PC-based linear video editing controllers

Strassner Editing Systems (SES) was a line of PC-based linear "CMX style" keyboard video editing controllers invented in 1988 by Norman H. Strassner in Los Angeles, California.

==Videotape Editing==
During the mid-1980s, the linear videotape editing systems were run on industrial computers known as RT-11. They were bulky and expensive, but the computers were very stable and reliable. Before floppy disks were available, programs were loaded by punch tape, a slow process that could be hindered by physical damage to the paper tape. Eventually, programs were loaded with 8" floppy disks. Most editing controllers at the time were QWERTY keyboard based, meaning that all functions were controlled via a computer keyboard, usually with color-coded, labeled key caps.

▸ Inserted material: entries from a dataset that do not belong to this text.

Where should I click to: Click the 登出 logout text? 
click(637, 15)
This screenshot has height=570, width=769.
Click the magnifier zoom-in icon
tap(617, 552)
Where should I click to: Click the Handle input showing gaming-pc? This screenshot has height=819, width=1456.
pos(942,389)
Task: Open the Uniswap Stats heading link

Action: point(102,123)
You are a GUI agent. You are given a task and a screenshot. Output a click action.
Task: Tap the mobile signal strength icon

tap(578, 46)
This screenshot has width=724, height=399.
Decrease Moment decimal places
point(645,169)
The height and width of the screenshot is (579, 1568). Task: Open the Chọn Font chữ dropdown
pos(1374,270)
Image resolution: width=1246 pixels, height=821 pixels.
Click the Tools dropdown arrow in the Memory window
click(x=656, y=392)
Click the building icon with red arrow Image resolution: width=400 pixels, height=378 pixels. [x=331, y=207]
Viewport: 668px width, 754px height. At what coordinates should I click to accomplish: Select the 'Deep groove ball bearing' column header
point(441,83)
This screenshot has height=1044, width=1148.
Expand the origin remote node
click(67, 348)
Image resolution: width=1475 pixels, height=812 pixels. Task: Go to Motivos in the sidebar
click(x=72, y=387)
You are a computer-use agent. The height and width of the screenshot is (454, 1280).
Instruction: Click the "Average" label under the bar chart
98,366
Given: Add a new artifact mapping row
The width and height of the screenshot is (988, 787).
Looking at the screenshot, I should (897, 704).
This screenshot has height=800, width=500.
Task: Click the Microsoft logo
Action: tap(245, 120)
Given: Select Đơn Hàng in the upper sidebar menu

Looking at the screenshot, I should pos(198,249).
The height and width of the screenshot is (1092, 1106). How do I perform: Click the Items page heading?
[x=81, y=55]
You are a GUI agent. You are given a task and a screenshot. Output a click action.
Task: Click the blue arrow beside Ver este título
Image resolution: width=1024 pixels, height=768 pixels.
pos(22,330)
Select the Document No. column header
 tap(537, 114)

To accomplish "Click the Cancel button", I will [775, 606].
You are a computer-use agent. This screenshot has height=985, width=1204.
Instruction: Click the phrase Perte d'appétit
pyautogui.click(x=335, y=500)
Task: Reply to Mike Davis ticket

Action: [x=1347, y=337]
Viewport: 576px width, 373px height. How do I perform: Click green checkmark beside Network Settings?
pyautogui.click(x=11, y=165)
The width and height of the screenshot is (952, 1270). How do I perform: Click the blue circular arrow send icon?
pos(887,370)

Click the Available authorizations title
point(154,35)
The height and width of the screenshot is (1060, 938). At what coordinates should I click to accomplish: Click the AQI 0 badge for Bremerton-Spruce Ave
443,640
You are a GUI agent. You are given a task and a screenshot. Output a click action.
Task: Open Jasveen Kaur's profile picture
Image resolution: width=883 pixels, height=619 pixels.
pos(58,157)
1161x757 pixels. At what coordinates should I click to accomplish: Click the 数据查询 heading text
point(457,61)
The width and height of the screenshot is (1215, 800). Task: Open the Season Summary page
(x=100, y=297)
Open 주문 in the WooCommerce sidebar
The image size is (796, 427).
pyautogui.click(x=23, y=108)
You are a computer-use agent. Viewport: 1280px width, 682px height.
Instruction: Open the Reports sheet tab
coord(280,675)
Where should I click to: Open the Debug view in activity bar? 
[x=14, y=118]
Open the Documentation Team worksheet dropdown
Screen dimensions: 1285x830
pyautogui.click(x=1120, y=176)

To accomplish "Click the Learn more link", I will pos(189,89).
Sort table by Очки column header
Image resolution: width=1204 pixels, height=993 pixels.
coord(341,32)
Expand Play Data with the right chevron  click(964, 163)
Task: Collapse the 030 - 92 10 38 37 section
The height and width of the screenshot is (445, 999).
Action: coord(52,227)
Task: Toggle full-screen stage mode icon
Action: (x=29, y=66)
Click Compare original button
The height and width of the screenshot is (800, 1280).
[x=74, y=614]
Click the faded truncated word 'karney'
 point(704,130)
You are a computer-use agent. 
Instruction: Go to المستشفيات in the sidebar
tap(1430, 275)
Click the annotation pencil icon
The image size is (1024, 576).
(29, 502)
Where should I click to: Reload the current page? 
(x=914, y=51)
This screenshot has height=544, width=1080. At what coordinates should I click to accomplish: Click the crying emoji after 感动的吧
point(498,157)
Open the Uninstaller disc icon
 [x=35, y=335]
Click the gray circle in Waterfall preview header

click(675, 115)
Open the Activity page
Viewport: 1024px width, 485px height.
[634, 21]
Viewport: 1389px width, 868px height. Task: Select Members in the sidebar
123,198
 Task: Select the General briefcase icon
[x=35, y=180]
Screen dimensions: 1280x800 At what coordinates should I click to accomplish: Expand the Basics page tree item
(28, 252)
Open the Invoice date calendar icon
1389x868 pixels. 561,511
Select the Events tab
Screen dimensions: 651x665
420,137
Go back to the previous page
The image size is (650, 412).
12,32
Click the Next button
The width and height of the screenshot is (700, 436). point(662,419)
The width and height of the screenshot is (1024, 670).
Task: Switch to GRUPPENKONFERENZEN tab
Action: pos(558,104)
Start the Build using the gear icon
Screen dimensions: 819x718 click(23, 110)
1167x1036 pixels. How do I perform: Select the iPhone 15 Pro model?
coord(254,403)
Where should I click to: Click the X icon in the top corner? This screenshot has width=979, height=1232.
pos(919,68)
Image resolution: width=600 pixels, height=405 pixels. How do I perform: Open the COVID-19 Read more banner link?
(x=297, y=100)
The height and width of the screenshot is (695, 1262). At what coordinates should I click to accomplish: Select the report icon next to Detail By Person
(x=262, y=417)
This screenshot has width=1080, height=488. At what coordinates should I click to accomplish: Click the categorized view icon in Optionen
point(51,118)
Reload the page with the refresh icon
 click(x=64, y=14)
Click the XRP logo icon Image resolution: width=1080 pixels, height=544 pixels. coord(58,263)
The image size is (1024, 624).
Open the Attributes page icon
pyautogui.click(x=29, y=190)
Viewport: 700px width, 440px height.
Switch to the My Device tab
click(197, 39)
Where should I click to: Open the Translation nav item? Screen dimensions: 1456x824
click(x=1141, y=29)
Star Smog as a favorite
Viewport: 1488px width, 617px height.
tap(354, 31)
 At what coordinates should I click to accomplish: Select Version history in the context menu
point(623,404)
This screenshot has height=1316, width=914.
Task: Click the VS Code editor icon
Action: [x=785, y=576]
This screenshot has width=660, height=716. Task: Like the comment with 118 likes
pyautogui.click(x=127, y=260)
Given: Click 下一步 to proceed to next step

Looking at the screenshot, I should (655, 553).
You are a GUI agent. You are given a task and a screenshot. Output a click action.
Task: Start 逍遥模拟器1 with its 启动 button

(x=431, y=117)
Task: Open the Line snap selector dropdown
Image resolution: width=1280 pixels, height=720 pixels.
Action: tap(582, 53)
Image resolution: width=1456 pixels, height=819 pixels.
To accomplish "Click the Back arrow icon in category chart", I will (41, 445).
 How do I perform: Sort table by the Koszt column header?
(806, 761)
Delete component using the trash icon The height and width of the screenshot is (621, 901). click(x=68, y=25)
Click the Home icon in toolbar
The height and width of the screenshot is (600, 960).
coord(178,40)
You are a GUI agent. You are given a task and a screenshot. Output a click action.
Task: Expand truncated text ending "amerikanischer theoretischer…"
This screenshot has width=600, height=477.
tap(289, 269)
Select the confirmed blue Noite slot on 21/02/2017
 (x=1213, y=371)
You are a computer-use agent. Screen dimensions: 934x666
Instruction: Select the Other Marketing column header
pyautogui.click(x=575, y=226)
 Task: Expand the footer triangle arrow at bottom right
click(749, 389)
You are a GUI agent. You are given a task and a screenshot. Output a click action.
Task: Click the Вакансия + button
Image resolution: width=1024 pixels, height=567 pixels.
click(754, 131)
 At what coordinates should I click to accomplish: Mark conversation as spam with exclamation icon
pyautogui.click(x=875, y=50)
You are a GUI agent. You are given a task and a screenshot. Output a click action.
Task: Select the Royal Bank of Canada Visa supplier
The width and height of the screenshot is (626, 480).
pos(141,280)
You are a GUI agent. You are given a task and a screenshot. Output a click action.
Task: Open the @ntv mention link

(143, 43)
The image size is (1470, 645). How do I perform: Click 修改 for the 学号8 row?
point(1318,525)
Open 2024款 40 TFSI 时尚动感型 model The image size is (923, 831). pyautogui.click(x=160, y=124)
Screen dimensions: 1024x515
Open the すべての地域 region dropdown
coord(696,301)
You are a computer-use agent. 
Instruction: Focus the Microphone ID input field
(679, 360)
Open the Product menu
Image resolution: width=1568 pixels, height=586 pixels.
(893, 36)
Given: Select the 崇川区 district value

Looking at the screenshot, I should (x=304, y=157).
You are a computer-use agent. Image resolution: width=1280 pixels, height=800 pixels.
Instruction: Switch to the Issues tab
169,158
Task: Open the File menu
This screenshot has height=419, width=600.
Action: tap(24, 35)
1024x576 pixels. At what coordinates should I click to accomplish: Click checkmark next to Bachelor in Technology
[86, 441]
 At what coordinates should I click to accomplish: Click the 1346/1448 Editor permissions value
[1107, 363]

Mr. Strassner originally wrote a computer program for PCs that would manage edit decision lists that kept a record of all edits, but was not an editing controller. Mr. Strassner then extended the user of the software and made it into a complete editing controller for VTRs, audio and video switchers and special effect devices. There were several companies using a keyboard-oriented editing system at the time, including CMX and Grass Valley.

==Technology==
What made Strassner Editing System different was that it was written for a PC, not an RT-11 computer. This brought the cost of the system way down, and afforded multiple use options for the editing computer, as it was not longer proprietary and was easily upgraded. The system use Videomedia's Vlans, a distributed system whereby commands were sent out by the PC to satellite modules connected to VTRs, switchers, etc.

==History==
In 1995, that Strassner sold the company to a San Jose-based company - Videomedia, Inc., makers of the "V-LAN" hardware he used to physically control video tape machines (VTRs), video and audio switchers and special effects devices.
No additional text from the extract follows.